Tentunya Laura punya rules. Rute yang dijalani sesuai dengan
yang sudah direncanakan, yakni Amsterdam, Jerman, Austria dan Italia. Maka
gambar-gambar indah dari empat negara di Eropa ini pun menjadi lanskap set yang
memanjakan mata.
Taman luas dengan burung-burung terbang bebas, padang rumput
luas, matahari yang tenggelam dengan langit penuh warna, serta bangunan klasik
khas Eropa.
Konflik mengalir
ketika satu demi satu perbedan antara keduanya muncul. Seperti ada orang asing
bernama Finn yang diajak serta Marsha, tapi Laura tidak bersedia. Tersesat di
jalan, dan kehilangan tas, dan sebagainya. Hingga klimaks ketika
semua memuncak dan termuntahkan, segala yang dipendam.
Dengan skrip yang cukup matang dan menyentuh, film Laura
& Marsha mengalir dengan baik. Seperti sudah terjalin rapi, dan kita tidak
hanya diajak menikmati melancong ke Eropa, tapi juga mengenali karakter dua
sahabat yang punya masalah yang dekat dan logis.
Bagi yang suka traveling, pasti sangat akrab dengan budget,
menyiasati akomodasi, dan bertahan hidup ala backpacker. Atau mencari kerja
sebagai imigran gelap yang sembunyi-sembunyi. Lebih luas, sebenarnya Laura
& Marsha mengusung masalah yang lebih besar, yakni tentang makna hidup.

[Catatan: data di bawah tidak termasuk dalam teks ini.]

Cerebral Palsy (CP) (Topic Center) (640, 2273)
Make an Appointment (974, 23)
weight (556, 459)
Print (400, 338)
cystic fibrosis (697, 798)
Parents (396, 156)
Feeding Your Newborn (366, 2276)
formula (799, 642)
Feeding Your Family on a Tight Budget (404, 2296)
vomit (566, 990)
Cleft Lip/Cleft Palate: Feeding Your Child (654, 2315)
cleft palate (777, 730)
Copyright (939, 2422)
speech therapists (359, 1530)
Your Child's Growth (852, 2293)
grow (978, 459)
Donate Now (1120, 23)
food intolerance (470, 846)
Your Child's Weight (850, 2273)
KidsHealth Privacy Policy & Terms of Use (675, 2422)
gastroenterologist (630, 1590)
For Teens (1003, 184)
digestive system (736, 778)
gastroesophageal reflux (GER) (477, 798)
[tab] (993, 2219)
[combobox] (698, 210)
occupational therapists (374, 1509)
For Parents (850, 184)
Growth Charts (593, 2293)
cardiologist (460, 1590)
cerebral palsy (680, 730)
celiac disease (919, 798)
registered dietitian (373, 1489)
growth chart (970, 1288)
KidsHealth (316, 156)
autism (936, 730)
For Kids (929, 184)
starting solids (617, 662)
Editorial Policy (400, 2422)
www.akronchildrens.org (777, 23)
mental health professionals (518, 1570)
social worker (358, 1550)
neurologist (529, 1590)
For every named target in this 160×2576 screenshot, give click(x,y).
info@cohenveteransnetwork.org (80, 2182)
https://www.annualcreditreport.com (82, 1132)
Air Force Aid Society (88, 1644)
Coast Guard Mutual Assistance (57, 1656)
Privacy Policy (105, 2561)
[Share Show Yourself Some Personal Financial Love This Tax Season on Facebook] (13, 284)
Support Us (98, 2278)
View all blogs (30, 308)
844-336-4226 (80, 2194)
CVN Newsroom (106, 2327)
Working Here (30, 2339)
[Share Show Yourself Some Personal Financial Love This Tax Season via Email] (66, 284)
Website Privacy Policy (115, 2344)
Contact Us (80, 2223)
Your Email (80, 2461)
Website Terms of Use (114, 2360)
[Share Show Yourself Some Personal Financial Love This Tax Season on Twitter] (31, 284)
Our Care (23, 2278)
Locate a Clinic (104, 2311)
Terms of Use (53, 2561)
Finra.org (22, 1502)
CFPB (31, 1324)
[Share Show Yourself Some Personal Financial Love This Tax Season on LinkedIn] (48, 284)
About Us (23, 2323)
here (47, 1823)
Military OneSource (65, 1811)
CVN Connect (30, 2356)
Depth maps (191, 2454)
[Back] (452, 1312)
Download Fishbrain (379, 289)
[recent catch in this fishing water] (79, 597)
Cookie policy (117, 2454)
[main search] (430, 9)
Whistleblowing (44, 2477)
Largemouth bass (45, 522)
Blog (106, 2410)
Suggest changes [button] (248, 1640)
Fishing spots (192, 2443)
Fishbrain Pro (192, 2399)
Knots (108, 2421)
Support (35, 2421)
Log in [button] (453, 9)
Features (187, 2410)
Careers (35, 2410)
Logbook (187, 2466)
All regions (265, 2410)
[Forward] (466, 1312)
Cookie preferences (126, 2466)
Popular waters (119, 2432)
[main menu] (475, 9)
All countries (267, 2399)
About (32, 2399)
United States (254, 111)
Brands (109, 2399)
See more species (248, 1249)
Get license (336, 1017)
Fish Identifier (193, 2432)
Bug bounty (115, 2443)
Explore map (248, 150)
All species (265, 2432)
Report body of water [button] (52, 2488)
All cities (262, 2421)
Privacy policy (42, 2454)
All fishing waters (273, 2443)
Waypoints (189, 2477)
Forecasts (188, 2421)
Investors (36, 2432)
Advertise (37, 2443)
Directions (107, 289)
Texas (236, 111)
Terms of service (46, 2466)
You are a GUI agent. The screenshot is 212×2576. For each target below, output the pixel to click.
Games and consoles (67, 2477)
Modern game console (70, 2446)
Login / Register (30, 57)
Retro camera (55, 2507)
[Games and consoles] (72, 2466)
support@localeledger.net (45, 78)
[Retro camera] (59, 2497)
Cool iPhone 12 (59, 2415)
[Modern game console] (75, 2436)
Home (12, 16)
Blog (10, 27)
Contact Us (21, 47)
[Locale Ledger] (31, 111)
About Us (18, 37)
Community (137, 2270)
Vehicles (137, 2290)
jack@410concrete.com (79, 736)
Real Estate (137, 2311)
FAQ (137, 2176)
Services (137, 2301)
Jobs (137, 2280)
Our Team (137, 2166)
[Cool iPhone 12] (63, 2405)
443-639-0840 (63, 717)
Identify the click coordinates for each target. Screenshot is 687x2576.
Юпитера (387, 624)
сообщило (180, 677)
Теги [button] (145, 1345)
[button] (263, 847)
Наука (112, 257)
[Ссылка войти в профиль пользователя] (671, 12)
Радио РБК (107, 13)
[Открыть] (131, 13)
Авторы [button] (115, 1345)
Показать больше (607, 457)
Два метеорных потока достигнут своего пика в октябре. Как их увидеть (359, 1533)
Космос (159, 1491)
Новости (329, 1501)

Seperti kata Marsha, bahwa kita akan benar-benar bebas saat
kehilangan segalanya, dan mulai menjalani hidup dengan ikhlas, nothing to lose. Atau, lebih baik
menghadapi kenyataan daripada mengayal dan mengira-ngira. Kita harus berani menghadapi
rasa takut.
Andai saja adegan Laura menangis itu lebih dieskplor, tentunya
saya akan turut menitikkan air mata. Tapi sayangnya tidak. Dan saya masih bisa
tertawa tapi ada yang hangat mengalir ketika usai menonton. *
Film ini diputar sebagai film pembuka dalam festival seni ARTE Indonesia, 26 Maret 2013 di fX XXI.program director John Badalu. akan tayang di bioskop pada 30 Mei 2013.